Tic... tac... passano i minuti e sempre più si avvicina la scadenza del prossimo Consiglio dei Ministri che si svolgerà nella serata di giovedì in cui il governo dovrà aggiornare il Def, mettendo di fatto nero su bianco contenuti e cifre della prossima manovra finanziaria.

Il problema è che il ministro dell'Economia Tria, come ha detto mercoledì, in coscienza non ha intenzione di fare una manovra le cui coperture siano incerte. Questo però potrebbe impattare sulle promesse elettorali di Lega e 5 Stelle, tanto che Salvini e Di Maio da giorni stanno cercando di convincere Tria a cambiare parere... anche se inutilmente.

Di Maio pretende di portare il deficit intorno al 3%, richiamandosi alla Francia: sia a quello fatto in passato che a quello che adesso ha promesso di fare Macron, che ha dichiarato un 2,8% di misure in deficit. Per Di Maio, la richiesta di dimissioni di Tria non è sul tavolo, ma non è neppure nelle sue intenzioni far digerire ai propri elettori delle misure "annacquate" a partire dal tanto strombazzato reddito di cittadinanza... già di per sé deludente rispetto a quanto molti credevano.

Questa volta, rispetto ai 5 Stelle, molto più tranchant la Lega che, tramite il capogruppo alla Camera Riccardo Molinari, questa mattina su Rai3 ad Agorà ha dichiarato che «se Tria non è più nel progetto, troveremo un altro Ministro dell’Economia», dimenticando o non sapendo che il Governo non ha la possibilità di defenestrare un ministro.

In ogni caso, la dichiarazione è indicativa dello stato di tensione in cui si trova la maggioranza, oltre dello stato della manovra visto che molti dei suoi contenuti dipendono dalla percentuale di deficit che il Governo indicherà.

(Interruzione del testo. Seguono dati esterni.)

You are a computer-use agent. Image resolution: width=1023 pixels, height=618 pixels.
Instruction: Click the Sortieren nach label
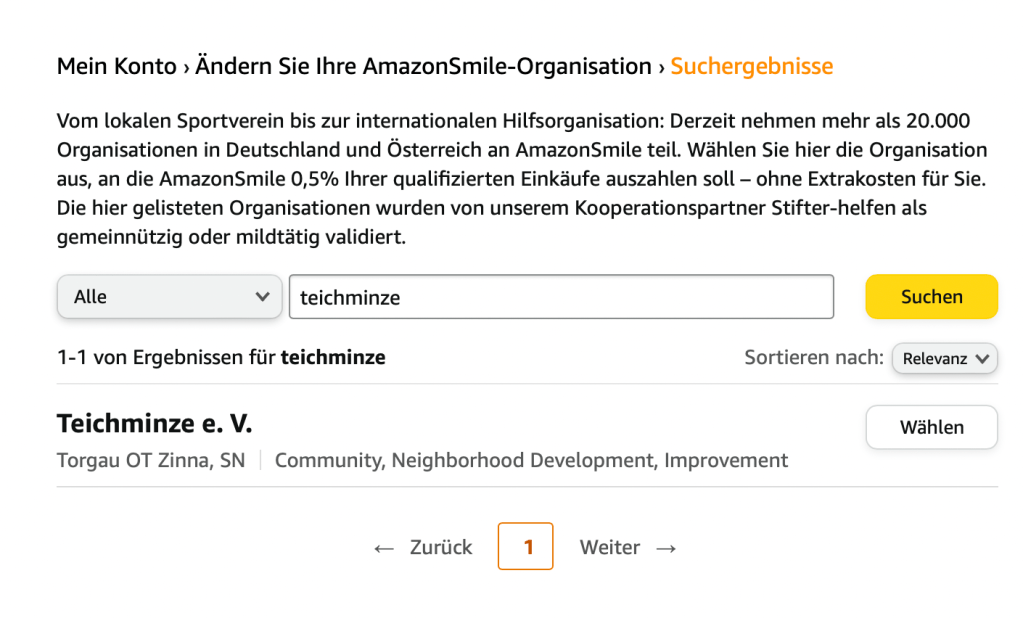coord(813,358)
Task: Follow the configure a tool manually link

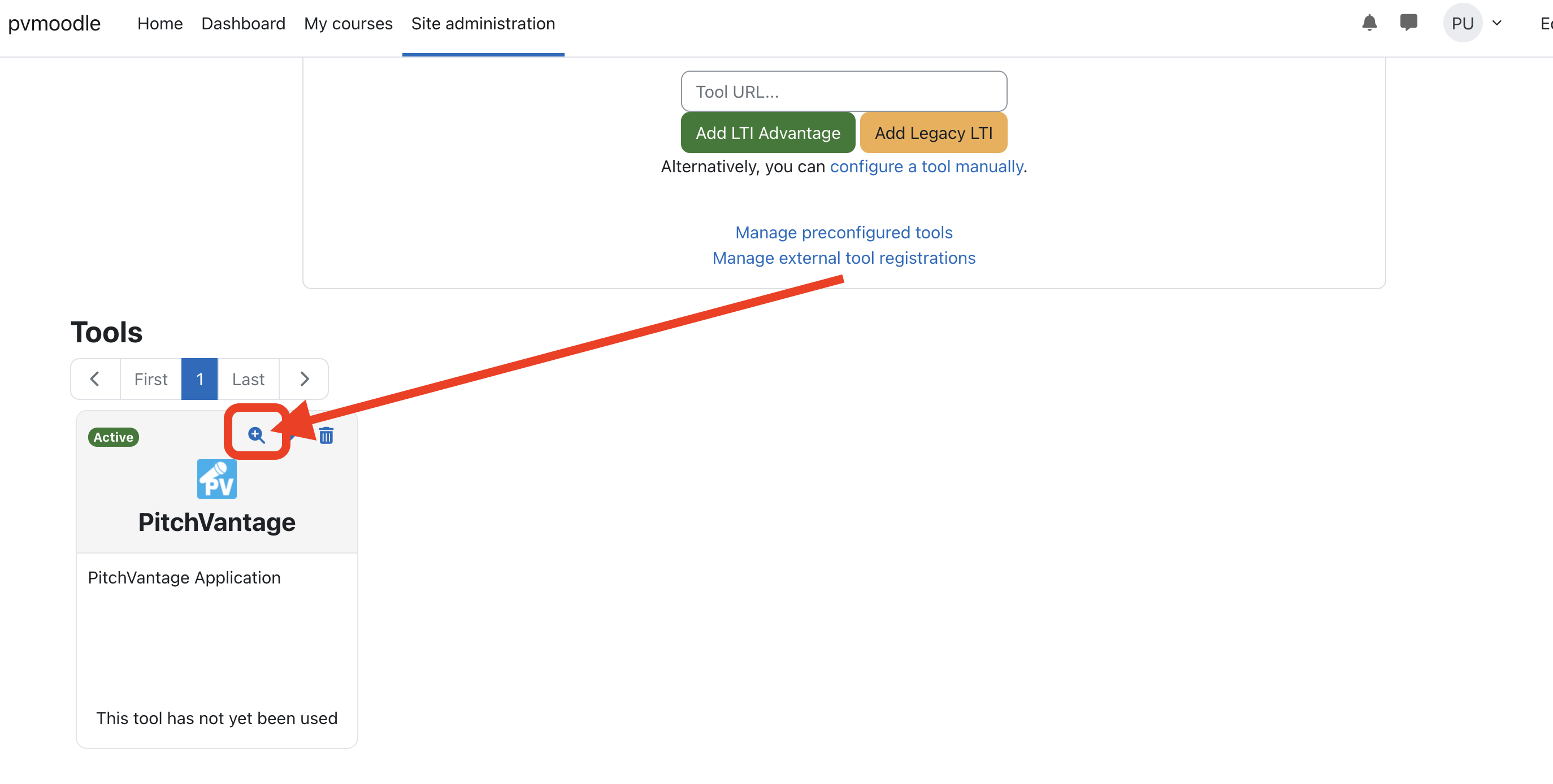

In base agli ultimi aggiornamenti riportati da alcuni media a fine mattinata, il ministro Tria non intenderebbe però venir meno dalla sua idea iniziale di un deficit all'1,6%, annunciando anche che se questa soglia non dovesse essere accettata sarebbe pronto a dimettersi.

Da sottolineare che Lega e 5 Stelle, invece, non accettano una soglia inferiore al 2%.

Ma la questione non potrà essere solo politica. Il ministro dell'Economia è diventato una specie di argine cui si affidano l'Europa e i mercati. Nel caso in cui si dimettesse o venisse sfiduciato dal Governo, non è assurdo credere che le conseguenze, almeno quelle a breve, su borsa e BTP non potrebbero che essere negative... e molto.